Republican Jill Upson should resign from the House of Delegates over her role in

a radio ad airing in Mississippi and Missouri that warns voters “white

Democrats” will begin lynching

“black folk” if they win office, the state NAACP conference announced Tuesday.

Upson, the Jefferson County lawmaker running for a third term,  is the national chairwoman of Black Americans for the President’s Agenda, the North Carolina-based political action committee running the controversial ads.

Late on Friday, Upson released a statement decrying the ad’s “coarse language.”

Owens L. Brown of Wheeling, the NAACP’s state president, said the PAC’s motive in producing the ad is the Republican Party’s “attempt to suppress the black vote by exploiting the racial divide in America.”
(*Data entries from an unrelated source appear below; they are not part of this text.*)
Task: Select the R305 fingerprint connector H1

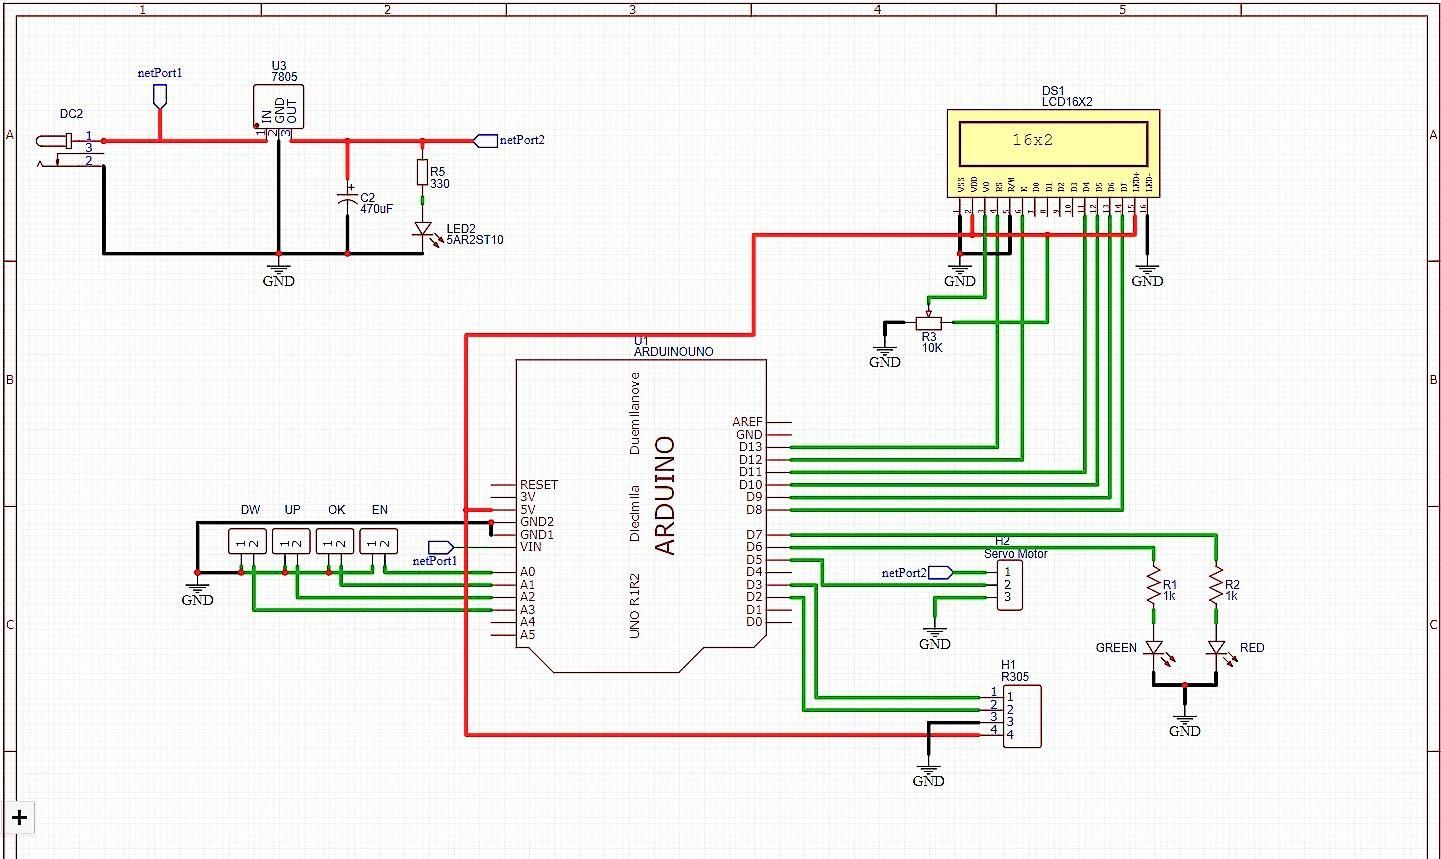Action: tap(1022, 715)
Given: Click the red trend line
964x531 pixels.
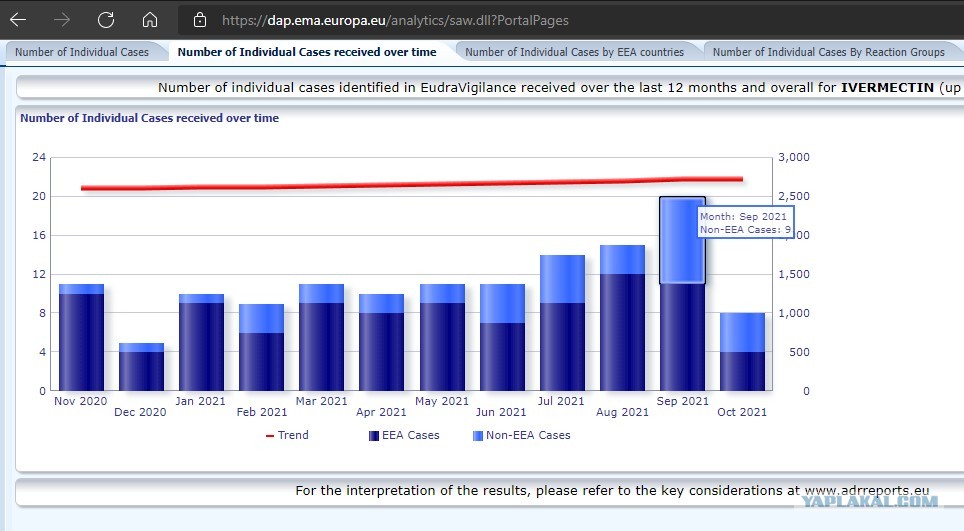Looking at the screenshot, I should pyautogui.click(x=412, y=184).
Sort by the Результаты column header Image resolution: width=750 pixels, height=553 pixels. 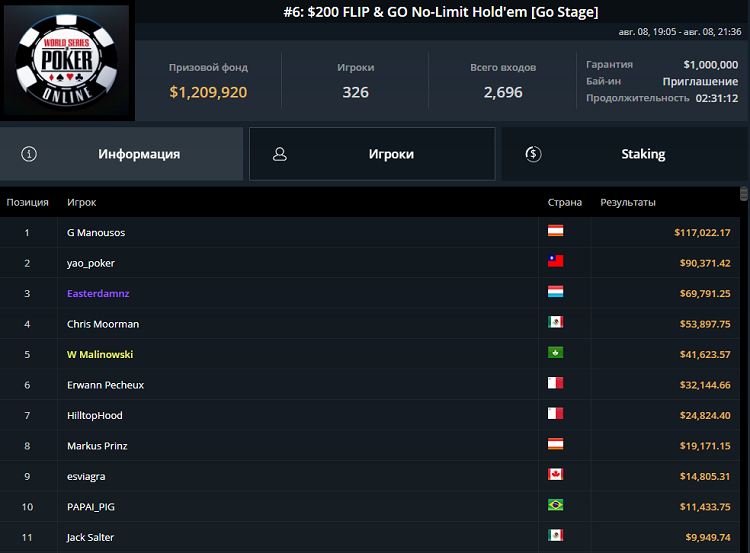(628, 202)
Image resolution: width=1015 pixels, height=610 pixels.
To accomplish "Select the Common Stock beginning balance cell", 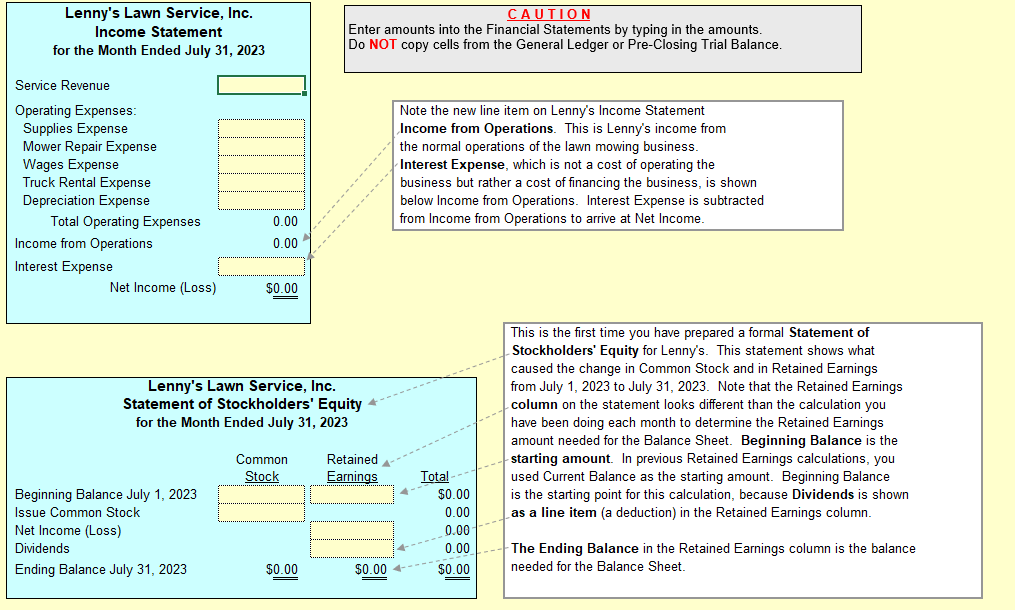I will [x=260, y=494].
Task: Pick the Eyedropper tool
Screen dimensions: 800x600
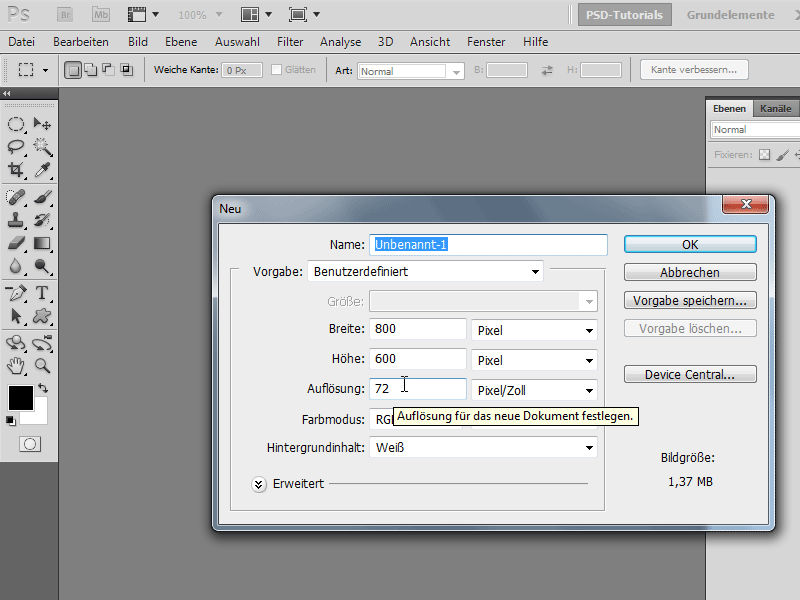Action: point(42,170)
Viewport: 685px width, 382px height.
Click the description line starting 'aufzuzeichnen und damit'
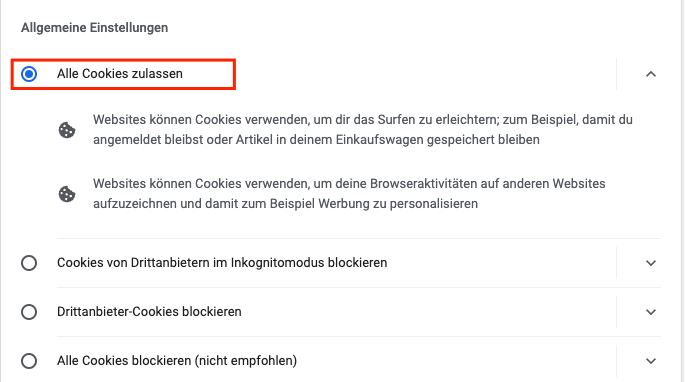285,204
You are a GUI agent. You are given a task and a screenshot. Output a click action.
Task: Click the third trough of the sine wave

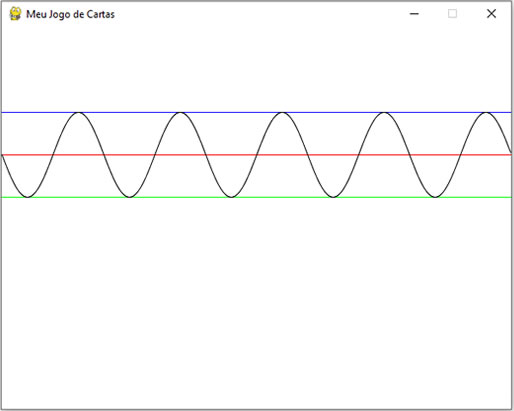coord(232,197)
It’s “a reverse race baiting tactic to create a hostile environment between black people and white Democrats,” Brown said. “Delegate Upson is well aware of the revisionist historical fact, that the white Democrat of yesterday became the white Republican of today.”
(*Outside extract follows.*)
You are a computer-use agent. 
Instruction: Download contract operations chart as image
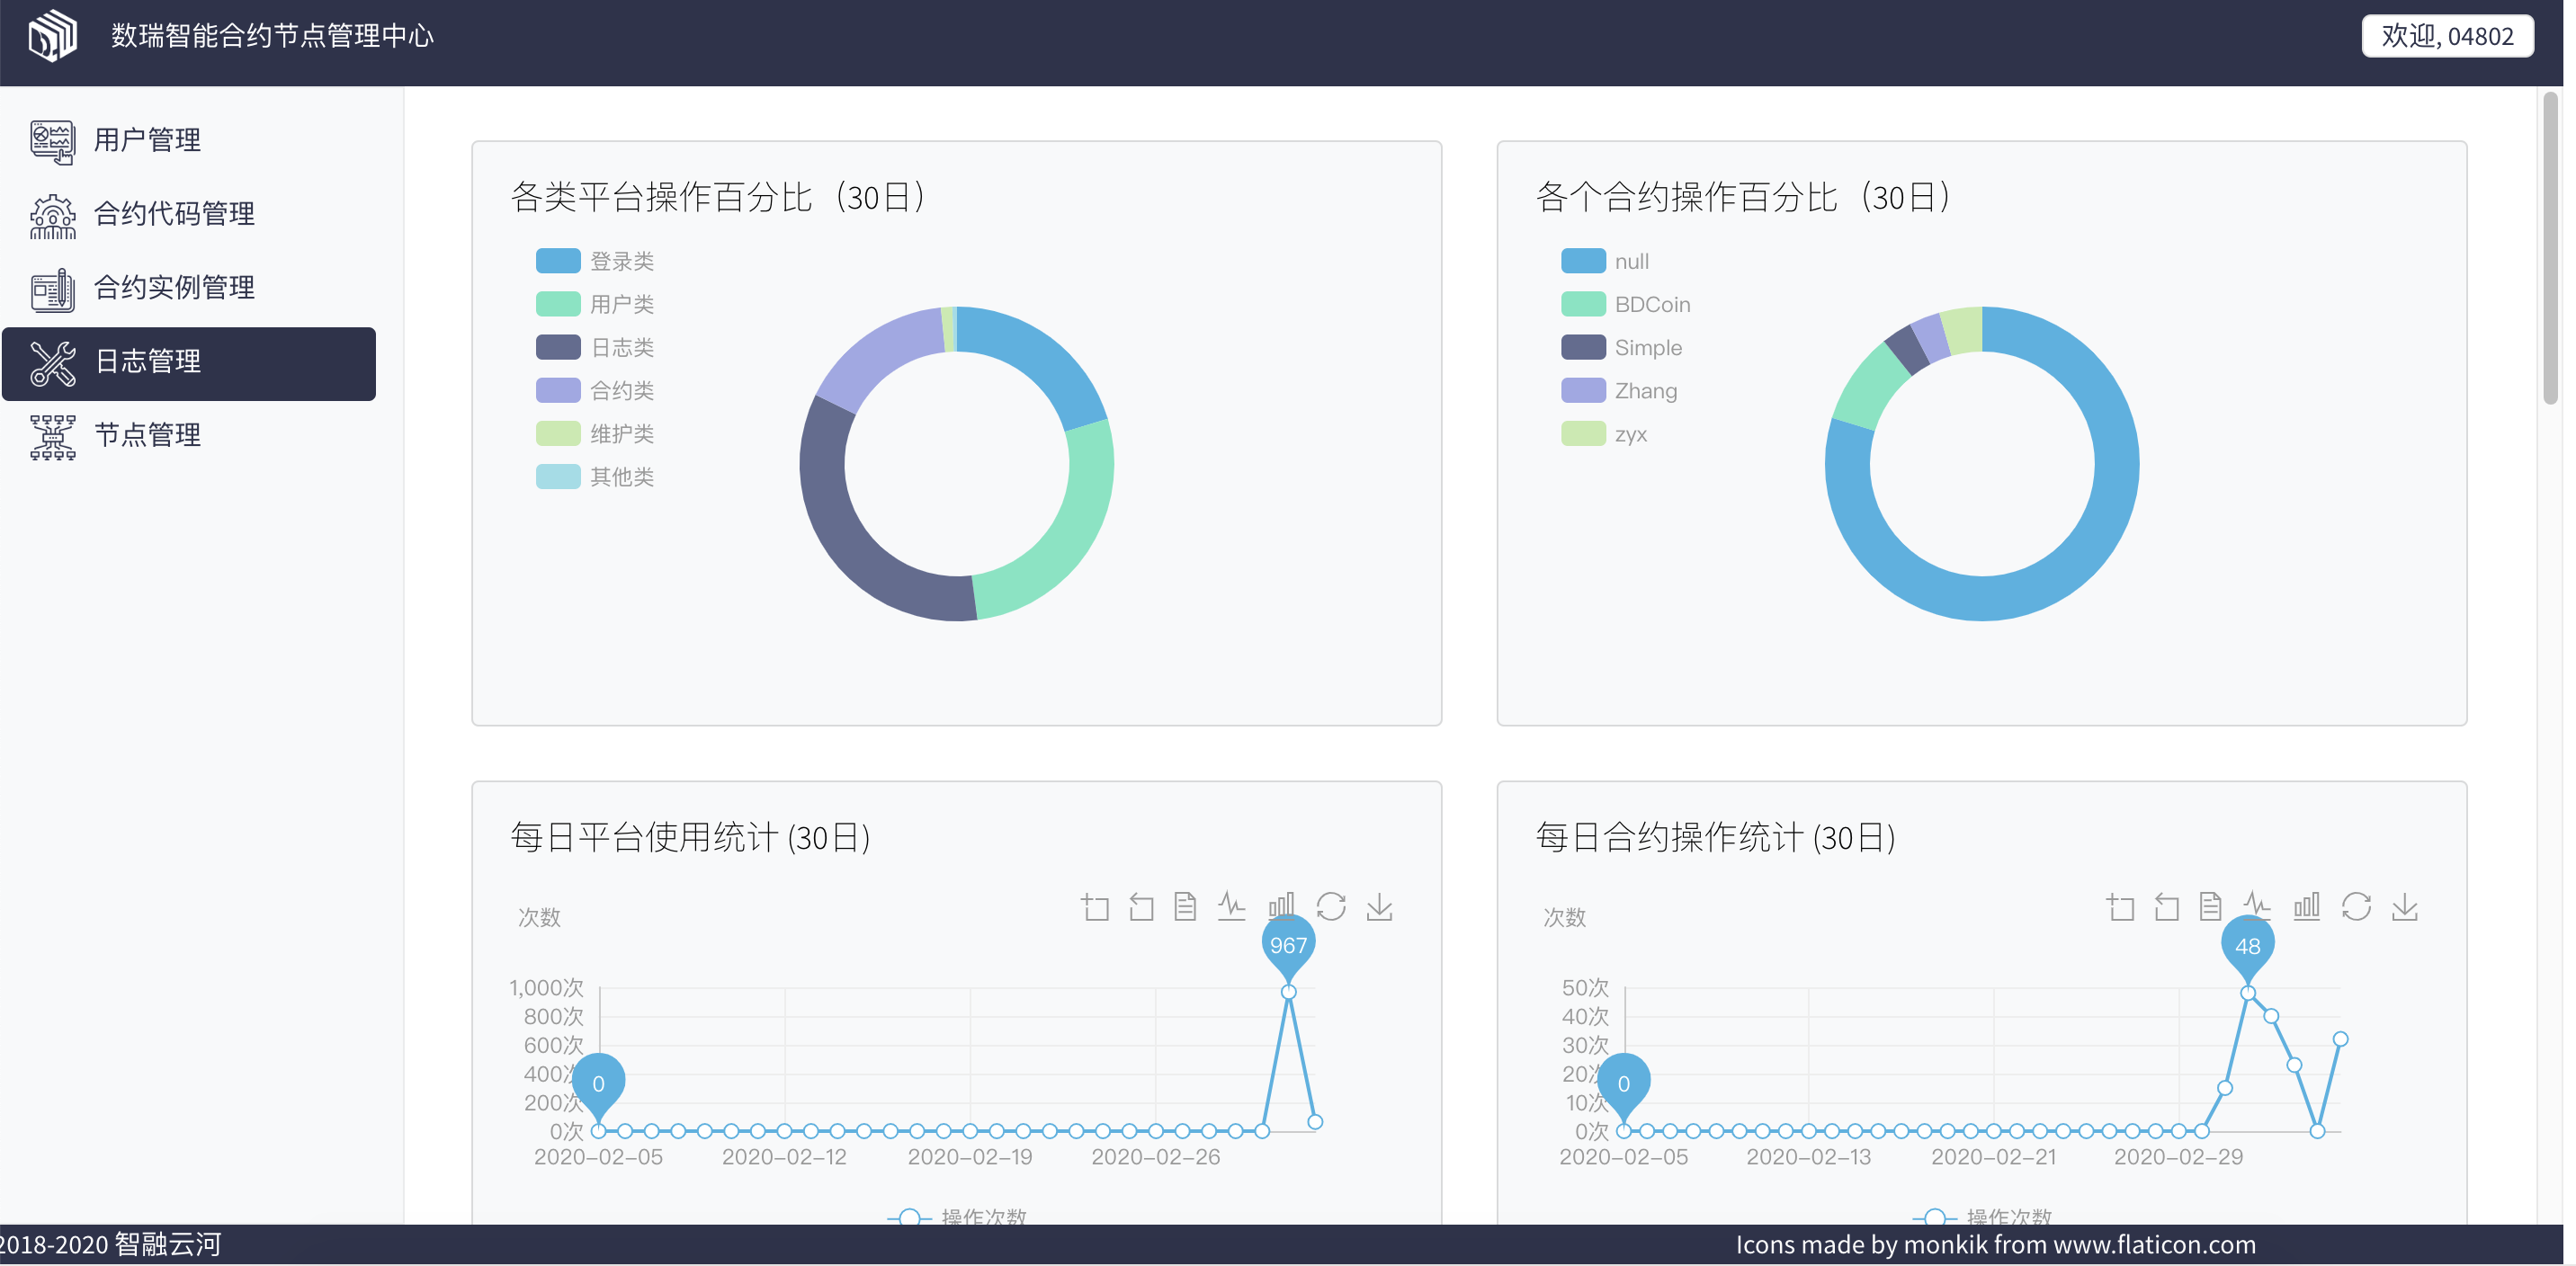(2404, 907)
A message to Upson for comment hadn’t been returned at presstime. Keith Lowry, the executive director of the Jefferson County GOP, told a reporter for the Spirit Tuesday afternoon that he wasn’t aware of the ad or the controversy.

The radio ad links the sexual assault allegations against Brett Kavanaugh during his confirmation to the Supreme Court, which President Trump and other Republicans have called unfounded.
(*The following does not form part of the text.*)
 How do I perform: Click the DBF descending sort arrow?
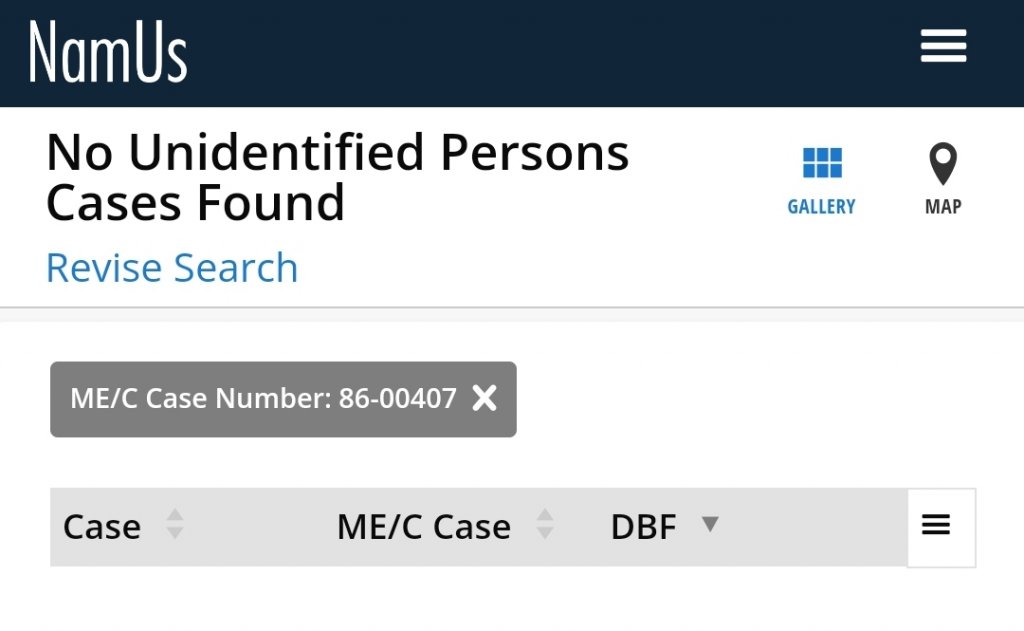[710, 524]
In the ad, two women with voices that are stereotypes of black women discuss the treatment of Kavanaugh, with one saying: “If the Democrats can do that to a white justice of the Supreme Court with no evidence, no corroboration, and all of her witnesses, including her best friend, say it didn’t happen, what will happen to our husbands, our fathers, or our sons, when a white girl lies on them?”

The second woman responds: “Girl, white Democrats will be lynching black folk again.”

Upson has said she didn’t have anything to do with the ad and had asked for it to be removed. In a Facebook post, she wrote that the ad would not longer air, but The Associated Press reported the PAC had refused to pull the spot.

Black Americans for the President’s Agenda is based in Winston-Salem, N.C.

The ad conjures up a hideous period in American history, Brown said in the statement.

That Upson would be involved with an organization that highlights “the terroristic act of lynching African-Americans and the morally bankrupt exploitation of the death of Emmett Till,” Brown said, “is a sad abdication of her role as a leader and elected official.

The ad was created to run in support of Arkansas Republican Congressman French Hill, who has called for its removal from the airwaves.

The PAC’s ads in Missouri seeks to frighten black voters from the re-election campaign of U.S. Sen. Claire McCaskill by suggesting that she supports lynchings.

McCaskill’s Republican opponent, Missouri Attorney General Josh Hawley, has blasted the ad. “Of course we don’t support this,” said Kelli Ford, a Hawley spokeswoman.